Bill Ford, Executive Chairman at Ford, remarked that “these high-tech sustainable campuses will do for the 21st century what the historic Rouge plant outside of Detroit did for the 20th: set a new standard for American manufacturing.”

In addition to modernizing Ford’s production processes, it will also usher in a new era of environmentalism within Ford. The BlueOval City campus will be designed using biomimicry in order to optimize efficiency. Ford also understands the potential impact that projects of this magnitude could have on a small town in America’s Heartland, like Stanton, Tennessee. This is why they are outfitting BlueOval City with carbon-neutral manufacturing systems that guarantee a low environmental impact on the local communities. In particular, Ford will look to local renewable energy sources like wind, solar and geothermal energy to power the 3,600-acre mega-site, as well as an on-site water treatment plan that incorporates water reuse and recycling programs as a way of ensuring that they make zero freshwater withdrawals for assembly processes. Ford has also enacted an intensive waste recycling program that ensures none of the waste from manufacturing processes goes to landfills but instead is either reused or repurposed, once the complex is operational.

BlueOval Battery Plant Announcement in Kentucky // Photo Courtesy Ford 

The electrification initiative has also been an exciting prospect for the communities hosting these large-scale projects. For Stanton, an already small town whose population has been dwindling since the middle of the 20th century, the expected 6,000 jobs created for the BlueOval City is a cause for celebration. While there was some apprehension in Glendale around how the battery plants would affect the farming communities there, most of the residents have warmed up to the project thanks to projected improvements in property values, and job opportunities for residents.

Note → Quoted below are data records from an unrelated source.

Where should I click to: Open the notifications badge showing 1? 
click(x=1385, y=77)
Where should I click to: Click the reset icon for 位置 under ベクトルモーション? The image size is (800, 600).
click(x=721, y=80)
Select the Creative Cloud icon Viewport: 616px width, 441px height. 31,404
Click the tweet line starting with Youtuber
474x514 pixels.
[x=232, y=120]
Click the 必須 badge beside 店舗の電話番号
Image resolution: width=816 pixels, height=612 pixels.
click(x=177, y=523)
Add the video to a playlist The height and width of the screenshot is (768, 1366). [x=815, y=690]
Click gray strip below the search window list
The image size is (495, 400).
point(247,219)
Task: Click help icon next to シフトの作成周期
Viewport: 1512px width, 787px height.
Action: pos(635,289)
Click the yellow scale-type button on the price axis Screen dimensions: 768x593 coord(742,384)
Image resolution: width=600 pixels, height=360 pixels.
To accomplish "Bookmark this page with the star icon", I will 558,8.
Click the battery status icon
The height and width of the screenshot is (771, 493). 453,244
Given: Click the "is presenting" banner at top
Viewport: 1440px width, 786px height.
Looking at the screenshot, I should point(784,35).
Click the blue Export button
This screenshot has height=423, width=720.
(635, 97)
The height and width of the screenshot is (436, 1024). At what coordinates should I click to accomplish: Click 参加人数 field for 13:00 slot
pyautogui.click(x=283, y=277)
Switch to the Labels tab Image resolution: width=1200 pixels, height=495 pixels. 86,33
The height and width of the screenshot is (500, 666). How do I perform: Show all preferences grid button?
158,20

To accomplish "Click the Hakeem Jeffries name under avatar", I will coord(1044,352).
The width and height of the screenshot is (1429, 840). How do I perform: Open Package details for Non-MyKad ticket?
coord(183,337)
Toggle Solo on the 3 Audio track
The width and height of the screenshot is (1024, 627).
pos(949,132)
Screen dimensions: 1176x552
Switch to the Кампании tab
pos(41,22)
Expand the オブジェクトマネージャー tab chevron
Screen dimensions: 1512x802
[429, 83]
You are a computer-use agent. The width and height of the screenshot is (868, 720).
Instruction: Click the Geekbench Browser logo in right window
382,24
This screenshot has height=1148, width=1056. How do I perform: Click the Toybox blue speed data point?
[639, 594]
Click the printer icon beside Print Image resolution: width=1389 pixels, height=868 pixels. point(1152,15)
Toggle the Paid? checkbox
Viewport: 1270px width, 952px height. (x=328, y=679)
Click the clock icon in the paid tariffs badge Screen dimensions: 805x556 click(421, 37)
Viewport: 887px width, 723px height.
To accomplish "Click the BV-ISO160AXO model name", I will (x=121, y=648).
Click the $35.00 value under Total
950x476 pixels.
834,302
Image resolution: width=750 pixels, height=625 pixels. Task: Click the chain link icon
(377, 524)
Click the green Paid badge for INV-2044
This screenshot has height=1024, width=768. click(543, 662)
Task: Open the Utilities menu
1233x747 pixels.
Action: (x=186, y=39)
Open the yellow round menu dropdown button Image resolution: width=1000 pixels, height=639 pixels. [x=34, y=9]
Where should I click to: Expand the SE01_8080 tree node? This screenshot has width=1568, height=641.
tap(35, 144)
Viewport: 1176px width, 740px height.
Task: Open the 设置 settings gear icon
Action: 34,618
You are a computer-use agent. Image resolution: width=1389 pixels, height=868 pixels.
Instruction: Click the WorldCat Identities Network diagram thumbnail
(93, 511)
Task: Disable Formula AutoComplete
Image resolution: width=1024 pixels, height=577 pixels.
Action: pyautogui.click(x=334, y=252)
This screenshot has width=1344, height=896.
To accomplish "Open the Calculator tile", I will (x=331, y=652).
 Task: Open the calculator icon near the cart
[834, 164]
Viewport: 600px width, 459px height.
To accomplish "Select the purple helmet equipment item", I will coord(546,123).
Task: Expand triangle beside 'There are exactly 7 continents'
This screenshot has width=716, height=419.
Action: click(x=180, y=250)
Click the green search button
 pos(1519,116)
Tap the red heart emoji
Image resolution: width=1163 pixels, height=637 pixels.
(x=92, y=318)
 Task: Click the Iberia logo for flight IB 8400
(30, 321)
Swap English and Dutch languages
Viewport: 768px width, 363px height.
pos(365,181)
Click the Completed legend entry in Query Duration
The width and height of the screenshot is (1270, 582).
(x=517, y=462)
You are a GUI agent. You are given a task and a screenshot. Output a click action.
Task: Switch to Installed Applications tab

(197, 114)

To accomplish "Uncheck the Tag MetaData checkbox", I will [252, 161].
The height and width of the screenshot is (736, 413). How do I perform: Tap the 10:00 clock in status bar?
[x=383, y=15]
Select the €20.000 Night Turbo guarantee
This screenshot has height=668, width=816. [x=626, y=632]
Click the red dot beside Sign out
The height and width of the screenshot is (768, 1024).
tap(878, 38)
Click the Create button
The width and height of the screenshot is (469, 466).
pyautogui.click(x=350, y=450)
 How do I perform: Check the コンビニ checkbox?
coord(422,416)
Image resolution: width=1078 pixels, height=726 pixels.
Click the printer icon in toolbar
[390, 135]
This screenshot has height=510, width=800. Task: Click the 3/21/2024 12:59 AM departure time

This landmark initiative is not only a sign of their interest in electrification, it also shows their interest in environmental consciousness at all levels of production, from the cars they produce to the processes by which they are made. Ford predicts that 40 to 50 percent of their fleet will be electric by 2030. So, while the American electric vehicle movement is only just beginning to take shape, Ford’s investment into electric infrastructure is a sign of where the automotive industry is heading in the coming years.